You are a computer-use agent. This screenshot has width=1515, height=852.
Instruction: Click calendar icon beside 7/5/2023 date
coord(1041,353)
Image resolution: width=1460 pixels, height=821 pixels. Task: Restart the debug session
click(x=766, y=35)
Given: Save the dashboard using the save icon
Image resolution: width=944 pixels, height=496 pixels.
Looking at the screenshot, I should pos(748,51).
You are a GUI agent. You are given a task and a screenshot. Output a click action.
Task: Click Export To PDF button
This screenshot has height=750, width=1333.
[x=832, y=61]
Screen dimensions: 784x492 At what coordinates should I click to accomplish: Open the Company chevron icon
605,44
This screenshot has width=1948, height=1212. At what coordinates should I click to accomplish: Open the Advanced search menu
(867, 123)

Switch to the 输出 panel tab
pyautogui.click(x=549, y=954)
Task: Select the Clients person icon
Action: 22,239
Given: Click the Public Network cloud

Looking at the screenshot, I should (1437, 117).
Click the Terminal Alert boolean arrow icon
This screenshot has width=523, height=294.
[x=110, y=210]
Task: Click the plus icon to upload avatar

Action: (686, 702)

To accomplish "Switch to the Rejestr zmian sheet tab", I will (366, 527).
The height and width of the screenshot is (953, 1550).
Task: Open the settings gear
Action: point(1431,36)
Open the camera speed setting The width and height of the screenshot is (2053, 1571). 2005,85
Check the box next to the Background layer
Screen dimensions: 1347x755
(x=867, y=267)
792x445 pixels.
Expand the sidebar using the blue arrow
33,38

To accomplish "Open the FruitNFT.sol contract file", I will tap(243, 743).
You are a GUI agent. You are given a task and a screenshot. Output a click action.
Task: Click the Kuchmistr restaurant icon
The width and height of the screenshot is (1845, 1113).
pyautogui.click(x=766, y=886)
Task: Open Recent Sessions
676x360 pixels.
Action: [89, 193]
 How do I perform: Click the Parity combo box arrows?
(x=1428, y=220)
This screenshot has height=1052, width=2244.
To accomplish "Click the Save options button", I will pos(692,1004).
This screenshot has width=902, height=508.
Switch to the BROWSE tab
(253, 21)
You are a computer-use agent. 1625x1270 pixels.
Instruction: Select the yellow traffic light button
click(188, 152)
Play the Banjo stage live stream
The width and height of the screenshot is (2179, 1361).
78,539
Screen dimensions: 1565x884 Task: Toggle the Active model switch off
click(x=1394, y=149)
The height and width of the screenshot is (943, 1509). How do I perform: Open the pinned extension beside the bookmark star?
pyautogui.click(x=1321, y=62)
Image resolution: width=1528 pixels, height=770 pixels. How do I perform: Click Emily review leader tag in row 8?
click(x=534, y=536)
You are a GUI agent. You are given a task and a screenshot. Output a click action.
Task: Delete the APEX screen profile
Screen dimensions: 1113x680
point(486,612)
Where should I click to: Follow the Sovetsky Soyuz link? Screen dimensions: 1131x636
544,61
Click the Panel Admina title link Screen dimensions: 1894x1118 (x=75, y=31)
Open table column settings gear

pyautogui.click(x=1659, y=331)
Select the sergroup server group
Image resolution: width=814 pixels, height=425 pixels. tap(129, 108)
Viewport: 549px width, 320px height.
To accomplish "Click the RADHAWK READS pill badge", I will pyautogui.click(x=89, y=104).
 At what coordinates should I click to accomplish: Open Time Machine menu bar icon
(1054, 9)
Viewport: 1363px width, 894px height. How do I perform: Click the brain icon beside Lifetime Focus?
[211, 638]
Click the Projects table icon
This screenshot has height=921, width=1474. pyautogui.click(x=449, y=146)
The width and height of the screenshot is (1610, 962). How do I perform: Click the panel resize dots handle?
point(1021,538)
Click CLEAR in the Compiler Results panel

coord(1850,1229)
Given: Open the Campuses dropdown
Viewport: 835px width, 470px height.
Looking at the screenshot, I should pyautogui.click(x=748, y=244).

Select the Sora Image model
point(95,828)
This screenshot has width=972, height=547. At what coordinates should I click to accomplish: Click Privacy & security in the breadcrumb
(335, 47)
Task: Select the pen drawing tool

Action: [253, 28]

┄┄┄┄┄┄

Beginning with the first line of the listing above, print each line exactly until you have printed the line that contains "Given: Save the dashboard using the save icon".

WRITTEN SOLUTION:
You are a computer-use agent. This screenshot has width=1515, height=852.
Instruction: Click calendar icon beside 7/5/2023 date
coord(1041,353)
Image resolution: width=1460 pixels, height=821 pixels. Task: Restart the debug session
click(x=766, y=35)
Given: Save the dashboard using the save icon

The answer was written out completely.